Windows Explorer


This investigation scenario is done on a plain Windows machine, where File Explorer program is always available. The goal is to retrieve as much information as possible about the internal behavior of a well-known executable. The images are taken from the static SVG output, as it is more stable to copy/paste than a completely dynamic D3 display. This is a simple experiment on a process whose side effects and interactions with other resources are more or less known in advance, and quite simple. Please note that, no command has to be entered, and no specific IT knowledge is necessary.

The first step is to find the process using the "Process tree" script (sources_types/ In the graph of processes and subprocesses, because it is a SVG document, one can use the Browser "find" usual command to find one or several processes running "explorer.exe", but it is also possible to scroll in the graph. This object belongs to the CIM class CIM_Process. (To be perfectly accurate, it is an instance of the class Win32_Process which derives from CIM_Process).

Several scripts are available to run on this process. Only the scripts which can run on a Windows machine are displayed.

available scripts

Of course, the scripts related to Java processes are not worth being called, as Explorer is written only in C. However, a process running a C program may call Java libraries, therefore in some situations these scripts are usable.

The scripts in the folder "Regex matching in heap" scan the memory process to detect some specific strings, using regular expressions. Let's have a look to some of the HTTP urls contained in the process memory.

URLs do not have a class name in the CIM terminology. This is not a difficulty for Survol which very easily adds its own classes to CIM ones: Each Survol class is a Python module, with very few requirements.

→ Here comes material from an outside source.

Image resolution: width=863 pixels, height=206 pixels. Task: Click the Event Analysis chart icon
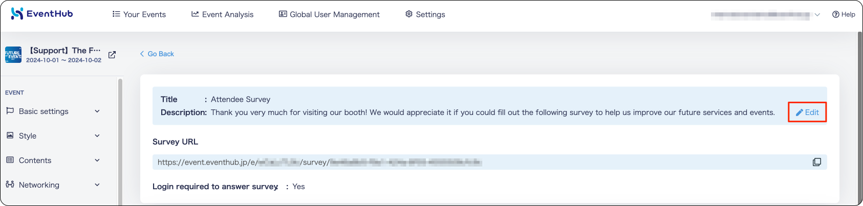pos(195,14)
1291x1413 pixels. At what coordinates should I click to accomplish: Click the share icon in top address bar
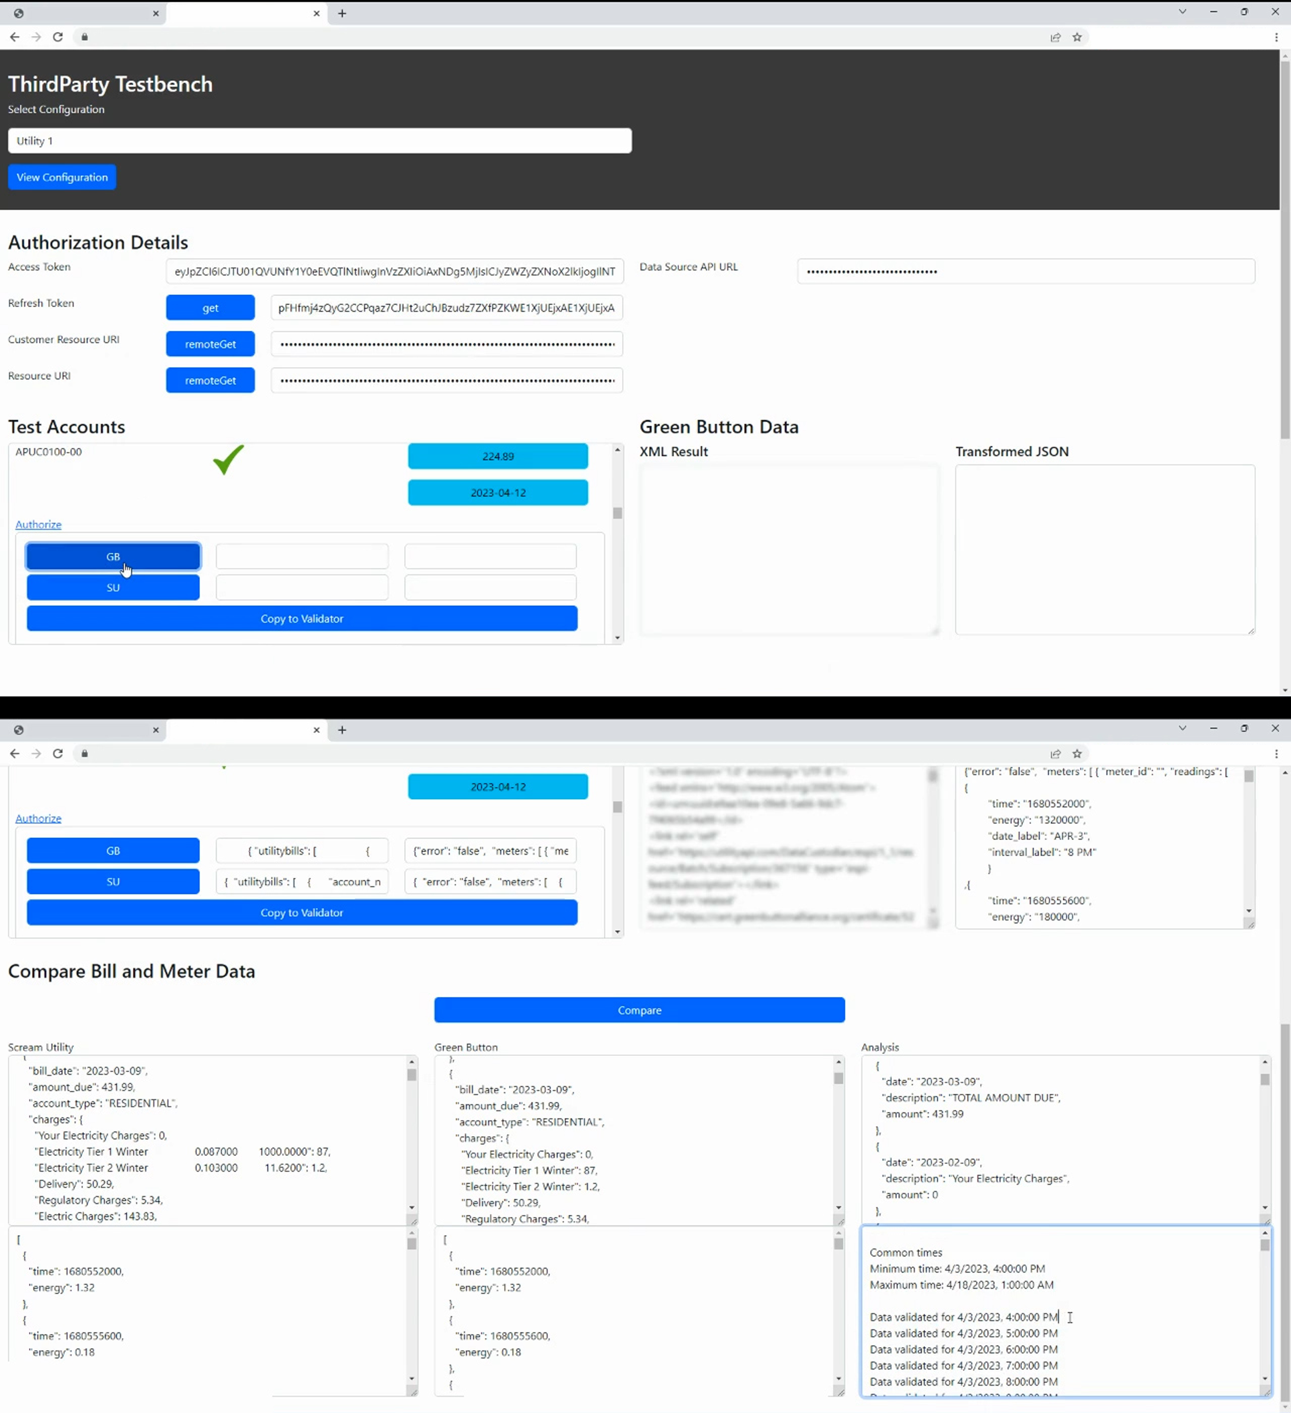(1056, 37)
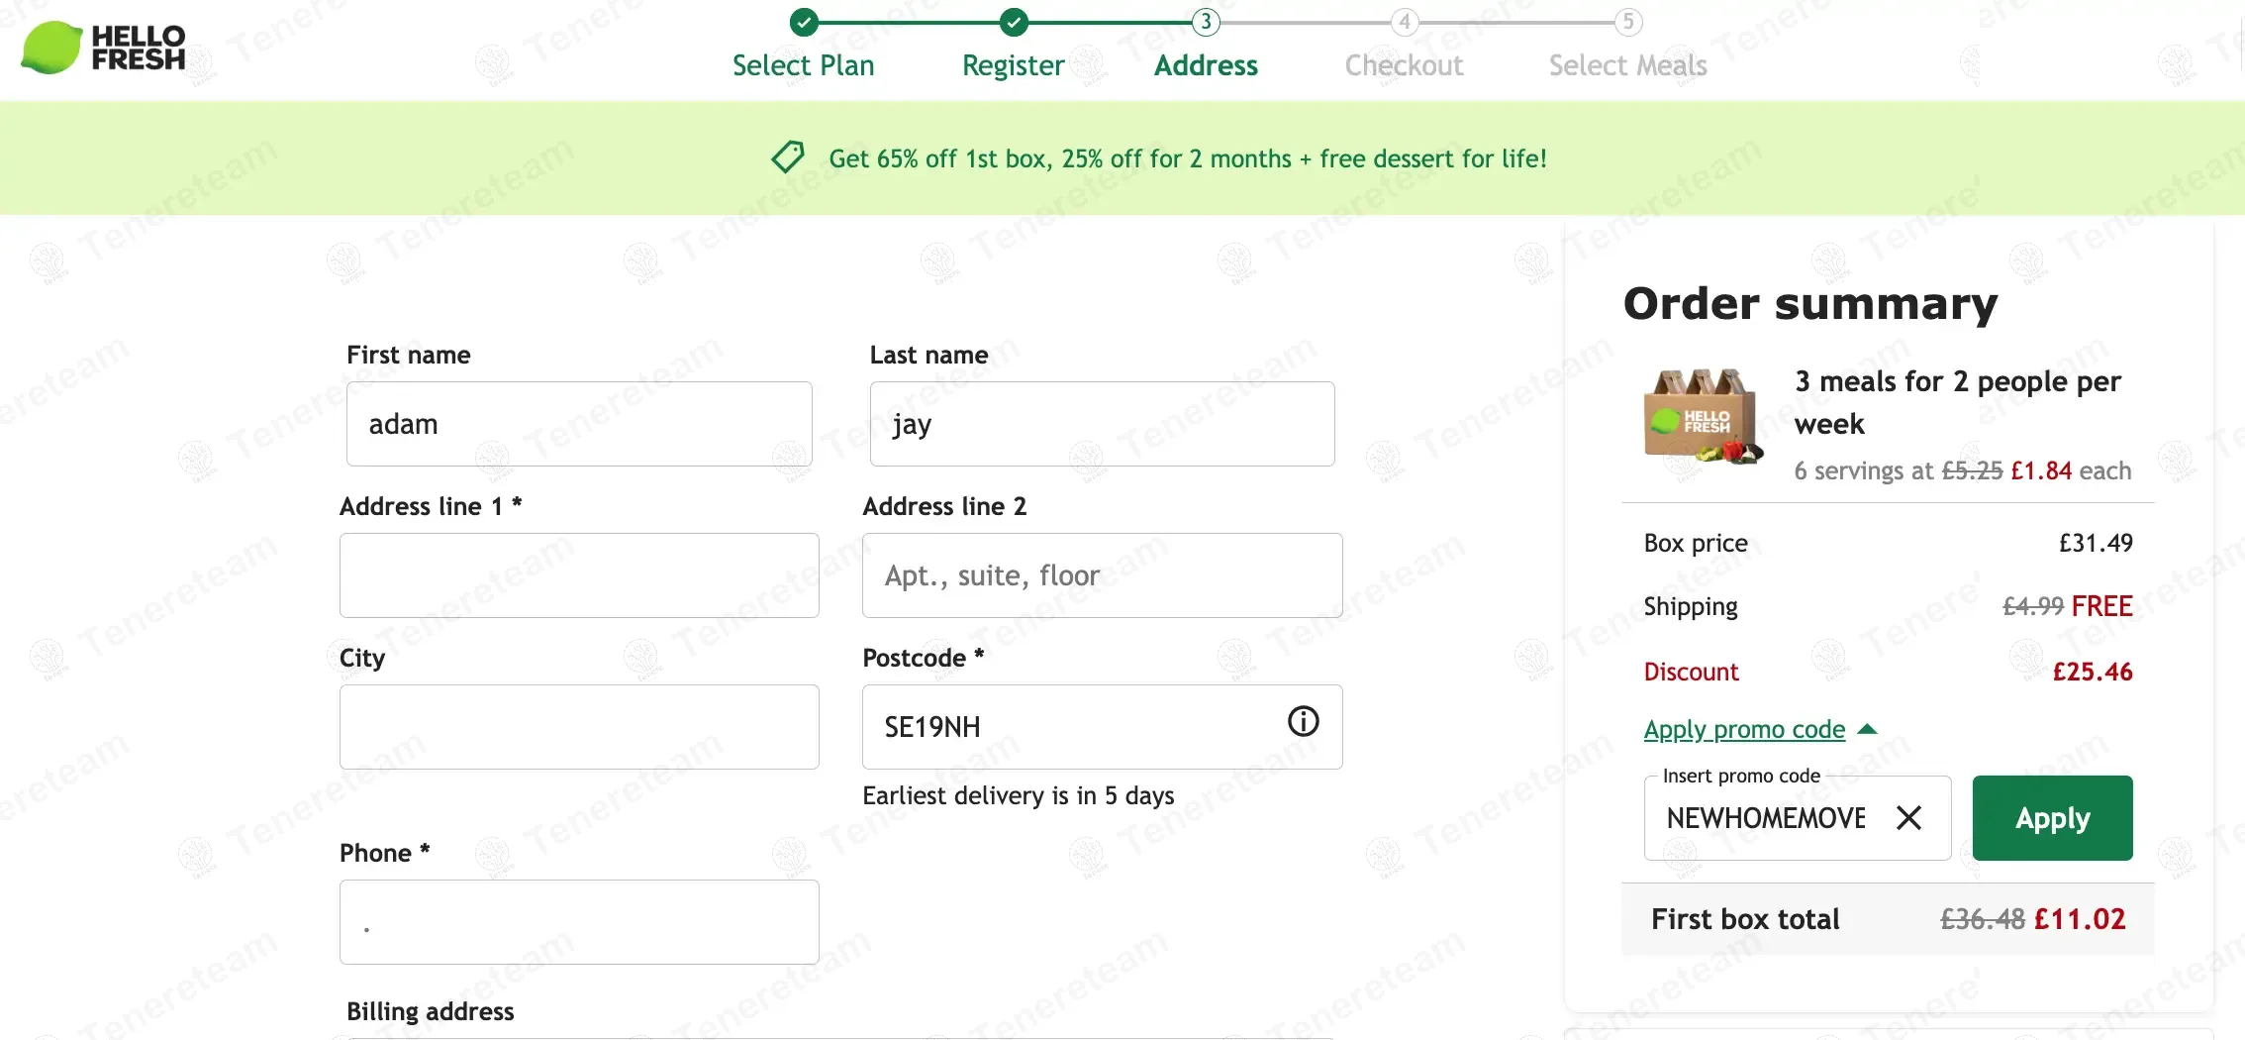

The script displaying sockets does not return anything. On the other hand, the list of memory mapped-files is really huge; It would be nice to display them in a list instead of a graph. Several of them related to TortoiseSVN and TortoiseGIT, for example this library.

We will see why we think it is dynamically loaded. Memory-mapped files are a different entity than plain files, because they convey more information such as the amount of memory mapped, the addresses etc... Still, there is a one-to-one correspondence with their data file names, which is why they have the same name.

It is not uninteresting to see that this DLL is also opened by several processes. But why does Snipping Tool accesses this DLL ? This can only be an indirect load because it is not part of the static dependency of this executable. It is of course possible to click on each process or any other resource to have a better idea of possible interactions.

One can see the associated CIM_DataFile object associated to the mapped file. It has a standard CIM class.

Let's go back to Windows Explorer. Which file does it open ? Unsurprisingly, cache files containing icons, if we believe the hint given by their names. At the moment, there is no script to decode these (They are no SQLLite database files despite the extensions).

Without too much surprise, we can see the file names contained in the memory process. We can find the files which are currently being displayed in the user interface and, of course, their names appear in the heap.

What is more interesting is that they apparently are not stored in a process cache, but simply resides in the operating system memory. A possible explanation is that Explorer would use the Operating System cache.

By default, the script selects only the filenames whose file actually exist. So it is possible to click on each filename and investigate further, or simply display it if it has a MIME type. But it is possible to toggle this flag, and in this case non-existent filenames will be displayed.

The logic of searching the process memory for specific patterns is very easy to extend to new expressions. At the moment, this can detect SQL queries, HTTP URLs, ODBC connections strings, file names and COM classes, once a specific characters patterns is defined.

Now, let's have a look at the executable file itself, and the possibilities offered by Survol:

Explorer.exe contains several icons ... This is not a very useful information in itself, but the methodology can be extended to extract any type of information from a CIM_Datafile object.

There is also a script which displays the complete graph of DLLs (Dynamic Link Library) and imported symbols from a PE (Portable Executable format) file. This is quite heavy but is exhaustive, and for example shows that the Tortoise library can only have been loaded dynamically, as it cannot be found here.

Each DLL listed in this diagram can be further browsed by clicking on it. Also, each symbol of each DLL can also be explored, because it is an object type with its properties and scripts.

A future plan is to disassemble the code of each entry point, to extract the call graph (Internal jumps and calls to external functions), but this is not available yet.

As a conclusion, Survol can give key information about the behavior of a process, without much technical low-level knowledge.